● Tasks and exercises:
A. In the passage on mine disposal diving, why did AEDU decide to develop oxygen-nitrogen mixtures for self-contained breathing apparatus?
B. Could you render this sentence from the passage on mine disposal diving into Spanish: "The oxygen breathed could be diluted with nitrogen, although not so much as in air, and this would allow diving to considerably greater depths without the risk of oxygen poisoning."

● Text provided:
+++++

Leon Goldsworthy qualified in mine disposal in August 1941 and had transferred to EMS at Vernon in January 1943. He had also distinguished himself in mine disposal operations.
AEDU had decided that, as oxygen diving was so dangerous below 10 m it was necessary to develop the use of oxygen-nitrogen mixtures in self-contained breathing apparatus for use at greater depths. The oxygen breathed could be diluted with nitrogen, although not so much as in air, and this would allow diving to considerably greater depths without the risk of oxygen poisoning.
Together, Mould and Goldsworthy developed the Vernon Diving Suit, a compromise between the Admiralty Standard Diving Dress and the Salvus Self Contained Oxygen Recirculation Breathing Equipment. The Vernon, officially known as the Mine Recovery Suit or MRS, was essentially a walking suit, good enough for mine disposal and recovery dives to 180 feet, but unsuitable for large area bottom searches.

+++++

● Available data:
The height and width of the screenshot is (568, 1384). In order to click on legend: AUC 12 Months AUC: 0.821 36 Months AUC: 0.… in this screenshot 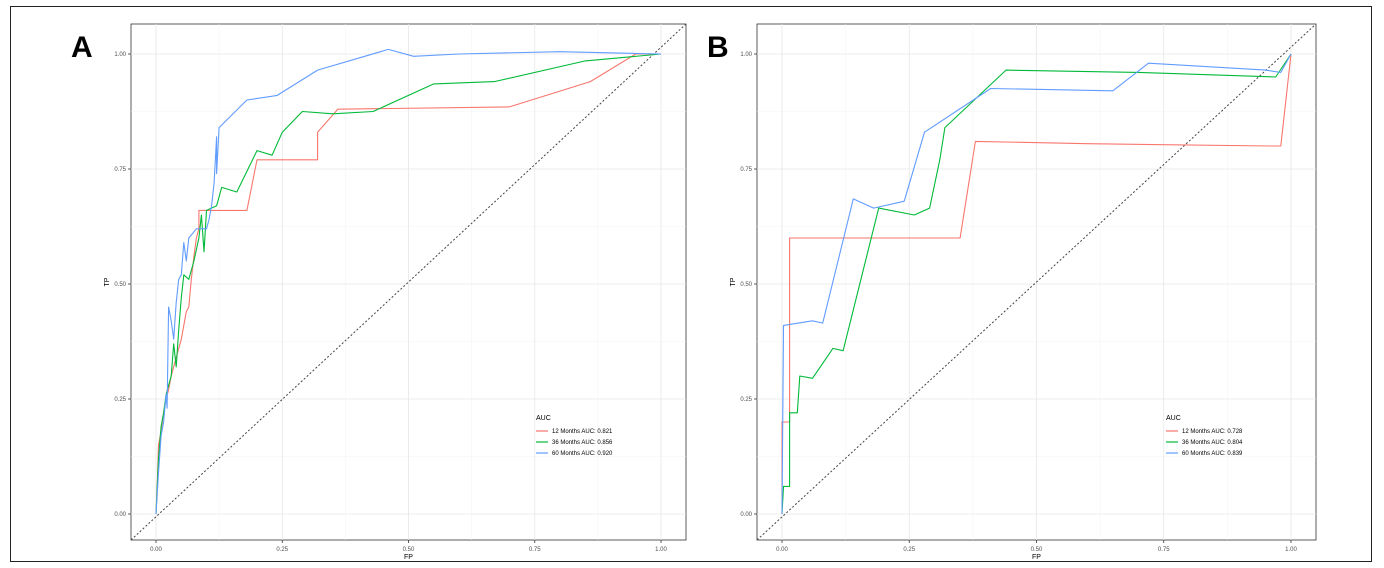, I will do `click(574, 436)`.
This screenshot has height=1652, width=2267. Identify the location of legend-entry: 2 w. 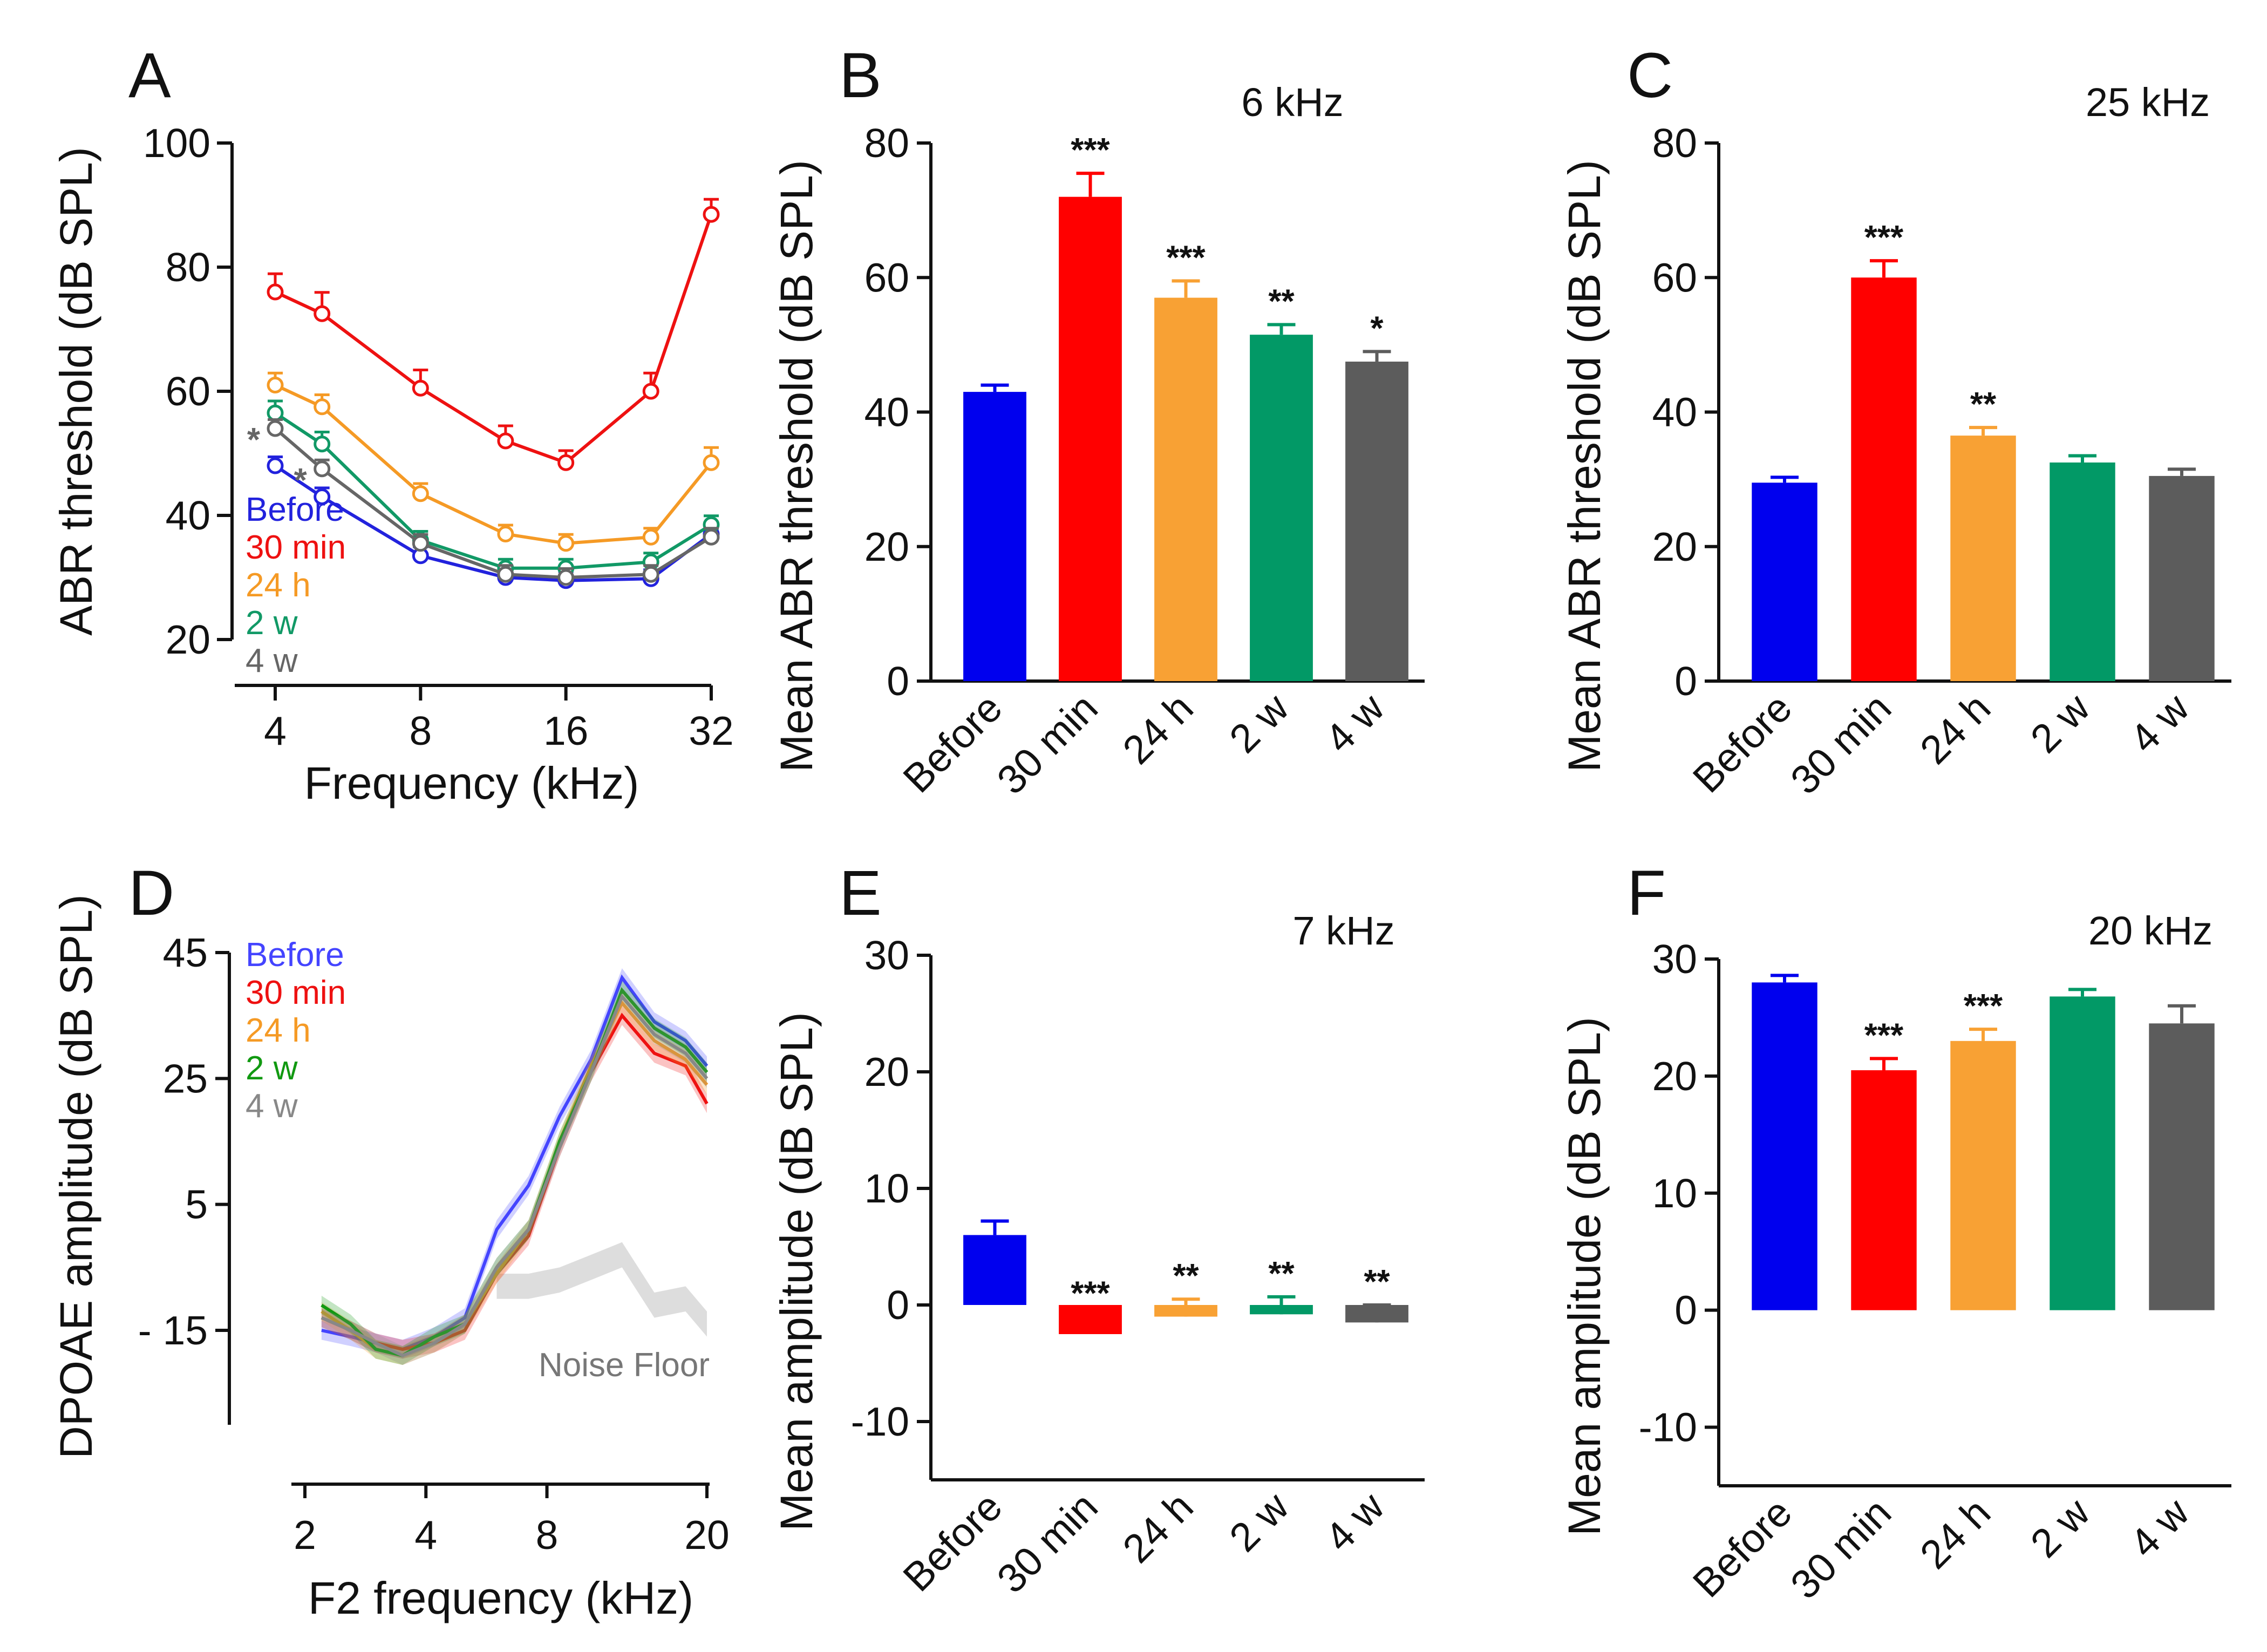
(272, 1068).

+++++

● Answers for each item:
A. AEDU made this decision because oxygen diving was very dangerous below 10 m. Diluting the breathed oxygen with nitrogen would allow dives to considerably greater depths without the risk of oxygen poisoning.

B. El oxígeno respirado podía diluirse con nitrógeno, aunque no tanto como en el aire, y esto permitiría bucear a profundidades considerablemente mayores sin riesgo de intoxicación por oxígeno.